[[ ENTRIES PROVIDED open ]]
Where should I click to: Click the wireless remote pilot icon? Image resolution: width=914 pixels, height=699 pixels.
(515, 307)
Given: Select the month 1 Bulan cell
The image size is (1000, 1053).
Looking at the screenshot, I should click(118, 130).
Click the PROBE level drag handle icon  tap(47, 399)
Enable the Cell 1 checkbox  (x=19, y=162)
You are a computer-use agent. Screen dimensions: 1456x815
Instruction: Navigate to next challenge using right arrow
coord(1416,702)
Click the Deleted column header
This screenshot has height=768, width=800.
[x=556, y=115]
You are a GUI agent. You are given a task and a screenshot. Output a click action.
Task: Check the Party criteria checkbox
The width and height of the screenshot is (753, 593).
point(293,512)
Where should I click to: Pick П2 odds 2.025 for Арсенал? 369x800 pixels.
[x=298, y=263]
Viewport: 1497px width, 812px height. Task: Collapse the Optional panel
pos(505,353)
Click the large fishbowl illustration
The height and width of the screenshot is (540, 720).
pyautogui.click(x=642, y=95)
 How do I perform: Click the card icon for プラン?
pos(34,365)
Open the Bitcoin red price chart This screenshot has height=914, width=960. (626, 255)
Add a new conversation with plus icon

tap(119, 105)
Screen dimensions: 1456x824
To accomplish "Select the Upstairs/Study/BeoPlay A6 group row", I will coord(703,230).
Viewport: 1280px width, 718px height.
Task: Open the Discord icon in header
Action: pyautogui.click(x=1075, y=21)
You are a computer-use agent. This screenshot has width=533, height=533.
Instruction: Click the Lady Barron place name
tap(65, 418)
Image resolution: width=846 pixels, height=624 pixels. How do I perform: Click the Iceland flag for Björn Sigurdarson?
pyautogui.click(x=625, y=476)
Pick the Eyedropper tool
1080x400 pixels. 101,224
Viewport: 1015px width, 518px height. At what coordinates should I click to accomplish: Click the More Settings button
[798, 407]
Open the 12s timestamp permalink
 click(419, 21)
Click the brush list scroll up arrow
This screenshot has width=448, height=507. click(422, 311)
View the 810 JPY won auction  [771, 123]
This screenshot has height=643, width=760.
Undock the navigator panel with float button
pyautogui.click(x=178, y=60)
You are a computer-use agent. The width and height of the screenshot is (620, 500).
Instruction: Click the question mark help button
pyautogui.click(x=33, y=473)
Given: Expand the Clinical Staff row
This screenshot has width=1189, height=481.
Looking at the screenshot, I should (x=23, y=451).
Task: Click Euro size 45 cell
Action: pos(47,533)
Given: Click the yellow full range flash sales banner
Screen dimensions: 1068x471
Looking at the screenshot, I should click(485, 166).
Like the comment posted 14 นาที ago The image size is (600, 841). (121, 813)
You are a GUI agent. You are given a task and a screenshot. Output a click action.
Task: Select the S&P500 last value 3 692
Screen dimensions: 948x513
[[ ENTRIES PROVIDED closed ]]
From the records above, extract every entry verbatim.

Where should I click to: Click the wireless remote pilot icon? Image resolution: width=914 pixels, height=699 pixels.
(515, 307)
Given: Select the month 1 Bulan cell
The image size is (1000, 1053).
Looking at the screenshot, I should click(118, 130).
Click the PROBE level drag handle icon  tap(47, 399)
Enable the Cell 1 checkbox  (x=19, y=162)
You are a computer-use agent. Screen dimensions: 1456x815
Instruction: Navigate to next challenge using right arrow
coord(1416,702)
Click the Deleted column header
This screenshot has height=768, width=800.
[x=556, y=115]
You are a GUI agent. You are given a task and a screenshot. Output a click action.
Task: Check the Party criteria checkbox
The width and height of the screenshot is (753, 593).
point(293,512)
Where should I click to: Pick П2 odds 2.025 for Арсенал? 369x800 pixels.
[x=298, y=263]
Viewport: 1497px width, 812px height. Task: Collapse the Optional panel
pos(505,353)
Click the large fishbowl illustration
The height and width of the screenshot is (540, 720).
pyautogui.click(x=642, y=95)
 How do I perform: Click the card icon for プラン?
pos(34,365)
Open the Bitcoin red price chart This screenshot has height=914, width=960. (626, 255)
Add a new conversation with plus icon

tap(119, 105)
Screen dimensions: 1456x824
To accomplish "Select the Upstairs/Study/BeoPlay A6 group row", I will coord(703,230).
Viewport: 1280px width, 718px height.
Task: Open the Discord icon in header
Action: pyautogui.click(x=1075, y=21)
You are a computer-use agent. This screenshot has width=533, height=533.
Instruction: Click the Lady Barron place name
tap(65, 418)
Image resolution: width=846 pixels, height=624 pixels. How do I perform: Click the Iceland flag for Björn Sigurdarson?
pyautogui.click(x=625, y=476)
Pick the Eyedropper tool
1080x400 pixels. 101,224
Viewport: 1015px width, 518px height. At what coordinates should I click to accomplish: Click the More Settings button
[798, 407]
Open the 12s timestamp permalink
 click(419, 21)
Click the brush list scroll up arrow
This screenshot has width=448, height=507. click(422, 311)
View the 810 JPY won auction  [771, 123]
This screenshot has height=643, width=760.
Undock the navigator panel with float button
pyautogui.click(x=178, y=60)
You are a computer-use agent. The width and height of the screenshot is (620, 500).
Instruction: Click the question mark help button
pyautogui.click(x=33, y=473)
Given: Expand the Clinical Staff row
This screenshot has width=1189, height=481.
Looking at the screenshot, I should (x=23, y=451).
Task: Click Euro size 45 cell
Action: pos(47,533)
Given: Click the yellow full range flash sales banner
Screen dimensions: 1068x471
Looking at the screenshot, I should click(485, 166).
Like the comment posted 14 นาที ago The image size is (600, 841). (121, 813)
You are a GUI agent. You are given a task and a screenshot. Output a click action.
Task: Select the S&P500 last value 3 692
Screen dimensions: 948x513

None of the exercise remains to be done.